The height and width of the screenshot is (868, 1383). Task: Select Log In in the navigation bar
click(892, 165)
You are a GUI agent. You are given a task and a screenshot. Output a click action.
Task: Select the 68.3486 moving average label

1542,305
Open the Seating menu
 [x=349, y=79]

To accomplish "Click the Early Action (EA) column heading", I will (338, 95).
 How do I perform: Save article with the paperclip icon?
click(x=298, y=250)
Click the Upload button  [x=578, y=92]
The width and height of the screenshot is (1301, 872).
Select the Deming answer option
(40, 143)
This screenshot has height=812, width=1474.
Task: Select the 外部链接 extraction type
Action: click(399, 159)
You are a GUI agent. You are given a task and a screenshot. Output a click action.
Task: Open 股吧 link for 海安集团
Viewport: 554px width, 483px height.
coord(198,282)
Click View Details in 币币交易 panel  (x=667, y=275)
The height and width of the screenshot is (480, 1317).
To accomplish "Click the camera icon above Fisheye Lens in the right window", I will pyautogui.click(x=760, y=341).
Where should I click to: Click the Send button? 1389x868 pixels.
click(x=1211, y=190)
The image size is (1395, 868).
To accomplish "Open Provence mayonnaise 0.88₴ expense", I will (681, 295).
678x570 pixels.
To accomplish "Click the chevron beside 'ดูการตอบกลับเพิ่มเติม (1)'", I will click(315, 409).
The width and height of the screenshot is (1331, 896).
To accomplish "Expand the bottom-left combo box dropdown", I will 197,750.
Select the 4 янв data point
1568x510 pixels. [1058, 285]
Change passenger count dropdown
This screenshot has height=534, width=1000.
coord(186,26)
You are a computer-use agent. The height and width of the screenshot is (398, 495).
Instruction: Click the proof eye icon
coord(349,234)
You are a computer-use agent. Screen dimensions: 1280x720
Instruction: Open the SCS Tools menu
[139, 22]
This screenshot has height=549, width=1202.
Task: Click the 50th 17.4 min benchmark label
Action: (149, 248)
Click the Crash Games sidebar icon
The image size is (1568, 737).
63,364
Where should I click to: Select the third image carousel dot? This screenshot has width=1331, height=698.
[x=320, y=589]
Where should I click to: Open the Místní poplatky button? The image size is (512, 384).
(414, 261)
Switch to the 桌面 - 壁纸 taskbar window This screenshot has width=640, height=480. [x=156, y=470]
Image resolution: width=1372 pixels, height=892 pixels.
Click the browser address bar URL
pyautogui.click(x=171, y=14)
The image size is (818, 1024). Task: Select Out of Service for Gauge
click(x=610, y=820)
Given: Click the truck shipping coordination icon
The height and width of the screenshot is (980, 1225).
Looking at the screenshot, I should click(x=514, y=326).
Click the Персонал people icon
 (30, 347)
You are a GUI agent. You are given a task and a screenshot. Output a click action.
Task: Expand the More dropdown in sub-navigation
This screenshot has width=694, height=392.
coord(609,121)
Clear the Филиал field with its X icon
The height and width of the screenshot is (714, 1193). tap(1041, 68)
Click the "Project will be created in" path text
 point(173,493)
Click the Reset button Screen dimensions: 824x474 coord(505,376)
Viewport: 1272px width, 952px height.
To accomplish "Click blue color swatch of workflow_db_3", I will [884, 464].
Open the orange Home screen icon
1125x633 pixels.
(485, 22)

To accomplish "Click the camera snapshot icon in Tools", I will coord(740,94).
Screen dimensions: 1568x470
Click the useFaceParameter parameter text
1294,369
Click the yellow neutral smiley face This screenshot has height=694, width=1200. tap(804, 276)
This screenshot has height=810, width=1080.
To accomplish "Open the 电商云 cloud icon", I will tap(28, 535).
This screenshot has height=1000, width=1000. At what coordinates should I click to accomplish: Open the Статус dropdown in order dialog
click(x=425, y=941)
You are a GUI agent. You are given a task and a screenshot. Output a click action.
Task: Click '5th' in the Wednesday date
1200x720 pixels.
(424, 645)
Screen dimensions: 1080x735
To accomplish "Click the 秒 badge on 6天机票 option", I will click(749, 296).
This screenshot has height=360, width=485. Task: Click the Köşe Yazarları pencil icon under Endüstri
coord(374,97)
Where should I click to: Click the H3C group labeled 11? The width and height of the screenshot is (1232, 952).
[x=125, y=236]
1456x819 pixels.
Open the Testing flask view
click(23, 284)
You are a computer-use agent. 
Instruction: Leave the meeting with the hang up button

────

Instructions for the task: The response has to give back every record verbatim.

Answer box:
The height and width of the screenshot is (868, 1383). Task: Select Log In in the navigation bar
click(892, 165)
You are a GUI agent. You are given a task and a screenshot. Output a click action.
Task: Select the 68.3486 moving average label

1542,305
Open the Seating menu
 [x=349, y=79]

To accomplish "Click the Early Action (EA) column heading", I will (338, 95).
 How do I perform: Save article with the paperclip icon?
click(x=298, y=250)
Click the Upload button  [x=578, y=92]
The width and height of the screenshot is (1301, 872).
Select the Deming answer option
(40, 143)
This screenshot has height=812, width=1474.
Task: Select the 外部链接 extraction type
Action: click(399, 159)
You are a GUI agent. You are given a task and a screenshot. Output a click action.
Task: Open 股吧 link for 海安集团
Viewport: 554px width, 483px height.
coord(198,282)
Click View Details in 币币交易 panel  (x=667, y=275)
The height and width of the screenshot is (480, 1317).
To accomplish "Click the camera icon above Fisheye Lens in the right window", I will pyautogui.click(x=760, y=341).
Where should I click to: Click the Send button? 1389x868 pixels.
click(x=1211, y=190)
The image size is (1395, 868).
To accomplish "Open Provence mayonnaise 0.88₴ expense", I will (681, 295).
678x570 pixels.
To accomplish "Click the chevron beside 'ดูการตอบกลับเพิ่มเติม (1)'", I will click(315, 409).
The width and height of the screenshot is (1331, 896).
To accomplish "Expand the bottom-left combo box dropdown", I will 197,750.
Select the 4 янв data point
1568x510 pixels. [1058, 285]
Change passenger count dropdown
This screenshot has height=534, width=1000.
coord(186,26)
You are a computer-use agent. The height and width of the screenshot is (398, 495).
Instruction: Click the proof eye icon
coord(349,234)
You are a computer-use agent. Screen dimensions: 1280x720
Instruction: Open the SCS Tools menu
[139, 22]
This screenshot has height=549, width=1202.
Task: Click the 50th 17.4 min benchmark label
Action: (149, 248)
Click the Crash Games sidebar icon
The image size is (1568, 737).
63,364
Where should I click to: Select the third image carousel dot? This screenshot has width=1331, height=698.
[x=320, y=589]
Where should I click to: Open the Místní poplatky button? The image size is (512, 384).
(414, 261)
Switch to the 桌面 - 壁纸 taskbar window This screenshot has width=640, height=480. [x=156, y=470]
Image resolution: width=1372 pixels, height=892 pixels.
Click the browser address bar URL
pyautogui.click(x=171, y=14)
The image size is (818, 1024). Task: Select Out of Service for Gauge
click(x=610, y=820)
Given: Click the truck shipping coordination icon
The height and width of the screenshot is (980, 1225).
Looking at the screenshot, I should click(x=514, y=326).
Click the Персонал people icon
 (30, 347)
You are a GUI agent. You are given a task and a screenshot. Output a click action.
Task: Expand the More dropdown in sub-navigation
This screenshot has width=694, height=392.
coord(609,121)
Clear the Филиал field with its X icon
The height and width of the screenshot is (714, 1193). tap(1041, 68)
Click the "Project will be created in" path text
 point(173,493)
Click the Reset button Screen dimensions: 824x474 coord(505,376)
Viewport: 1272px width, 952px height.
To accomplish "Click blue color swatch of workflow_db_3", I will [884, 464].
Open the orange Home screen icon
1125x633 pixels.
(485, 22)

To accomplish "Click the camera snapshot icon in Tools", I will coord(740,94).
Screen dimensions: 1568x470
Click the useFaceParameter parameter text
1294,369
Click the yellow neutral smiley face This screenshot has height=694, width=1200. tap(804, 276)
This screenshot has height=810, width=1080.
To accomplish "Open the 电商云 cloud icon", I will tap(28, 535).
This screenshot has height=1000, width=1000. At what coordinates should I click to accomplish: Open the Статус dropdown in order dialog
click(x=425, y=941)
You are a GUI agent. You are given a task and a screenshot. Output a click action.
Task: Click '5th' in the Wednesday date
1200x720 pixels.
(424, 645)
Screen dimensions: 1080x735
To accomplish "Click the 秒 badge on 6天机票 option", I will click(749, 296).
This screenshot has height=360, width=485. Task: Click the Köşe Yazarları pencil icon under Endüstri
coord(374,97)
Where should I click to: Click the H3C group labeled 11? The width and height of the screenshot is (1232, 952).
[x=125, y=236]
1456x819 pixels.
Open the Testing flask view
click(23, 284)
You are a computer-use agent. 
Instruction: Leave the meeting with the hang up button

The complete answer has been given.